* [Task to complete]
How many lines in the items below contain the string "Identify"? Reply with the number only.

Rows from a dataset
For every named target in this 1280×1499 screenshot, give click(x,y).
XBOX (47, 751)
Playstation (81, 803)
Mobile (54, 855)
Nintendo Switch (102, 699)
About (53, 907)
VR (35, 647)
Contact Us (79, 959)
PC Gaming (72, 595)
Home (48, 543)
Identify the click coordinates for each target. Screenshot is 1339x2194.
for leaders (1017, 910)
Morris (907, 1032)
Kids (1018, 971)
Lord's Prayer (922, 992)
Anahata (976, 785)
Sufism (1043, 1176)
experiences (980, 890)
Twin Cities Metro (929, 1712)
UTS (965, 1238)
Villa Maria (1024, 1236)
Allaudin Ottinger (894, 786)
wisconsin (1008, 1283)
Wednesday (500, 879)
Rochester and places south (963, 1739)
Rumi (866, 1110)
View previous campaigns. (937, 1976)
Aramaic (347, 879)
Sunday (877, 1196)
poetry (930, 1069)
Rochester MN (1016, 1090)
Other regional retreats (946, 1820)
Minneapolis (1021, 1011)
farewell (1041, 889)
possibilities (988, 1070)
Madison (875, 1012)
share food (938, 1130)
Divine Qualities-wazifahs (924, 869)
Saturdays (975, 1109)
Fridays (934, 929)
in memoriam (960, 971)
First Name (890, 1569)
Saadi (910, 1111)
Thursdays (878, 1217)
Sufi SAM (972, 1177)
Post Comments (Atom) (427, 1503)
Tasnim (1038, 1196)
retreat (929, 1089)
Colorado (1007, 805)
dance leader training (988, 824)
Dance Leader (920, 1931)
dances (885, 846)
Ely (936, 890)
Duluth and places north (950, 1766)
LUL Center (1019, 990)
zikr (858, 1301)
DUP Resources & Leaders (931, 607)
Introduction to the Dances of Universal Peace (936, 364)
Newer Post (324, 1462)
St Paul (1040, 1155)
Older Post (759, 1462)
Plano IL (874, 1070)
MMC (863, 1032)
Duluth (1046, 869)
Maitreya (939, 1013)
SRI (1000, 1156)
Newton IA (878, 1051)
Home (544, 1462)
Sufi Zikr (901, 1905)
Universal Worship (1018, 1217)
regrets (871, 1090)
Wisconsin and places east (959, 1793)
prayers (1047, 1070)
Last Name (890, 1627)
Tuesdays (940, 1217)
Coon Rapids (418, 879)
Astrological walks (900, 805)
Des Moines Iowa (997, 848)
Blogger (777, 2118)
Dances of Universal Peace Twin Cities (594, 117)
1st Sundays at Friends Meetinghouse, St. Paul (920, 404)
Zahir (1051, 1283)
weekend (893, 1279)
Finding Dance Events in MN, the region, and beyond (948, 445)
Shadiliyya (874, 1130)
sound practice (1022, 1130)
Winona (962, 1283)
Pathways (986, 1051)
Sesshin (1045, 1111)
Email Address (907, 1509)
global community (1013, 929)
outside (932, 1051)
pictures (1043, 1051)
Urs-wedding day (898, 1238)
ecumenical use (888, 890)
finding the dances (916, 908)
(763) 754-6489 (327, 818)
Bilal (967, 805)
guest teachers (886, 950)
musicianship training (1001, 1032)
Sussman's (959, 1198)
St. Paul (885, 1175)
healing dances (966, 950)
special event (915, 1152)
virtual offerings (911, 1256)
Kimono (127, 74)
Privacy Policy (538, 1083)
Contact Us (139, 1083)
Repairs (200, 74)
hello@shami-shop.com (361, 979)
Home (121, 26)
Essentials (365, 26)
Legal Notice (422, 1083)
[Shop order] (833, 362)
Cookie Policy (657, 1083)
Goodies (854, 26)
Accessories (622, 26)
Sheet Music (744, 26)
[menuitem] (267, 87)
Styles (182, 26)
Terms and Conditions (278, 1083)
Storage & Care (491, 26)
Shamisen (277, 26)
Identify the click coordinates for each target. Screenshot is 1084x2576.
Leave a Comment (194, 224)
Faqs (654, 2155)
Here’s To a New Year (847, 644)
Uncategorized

* [Expected output]
2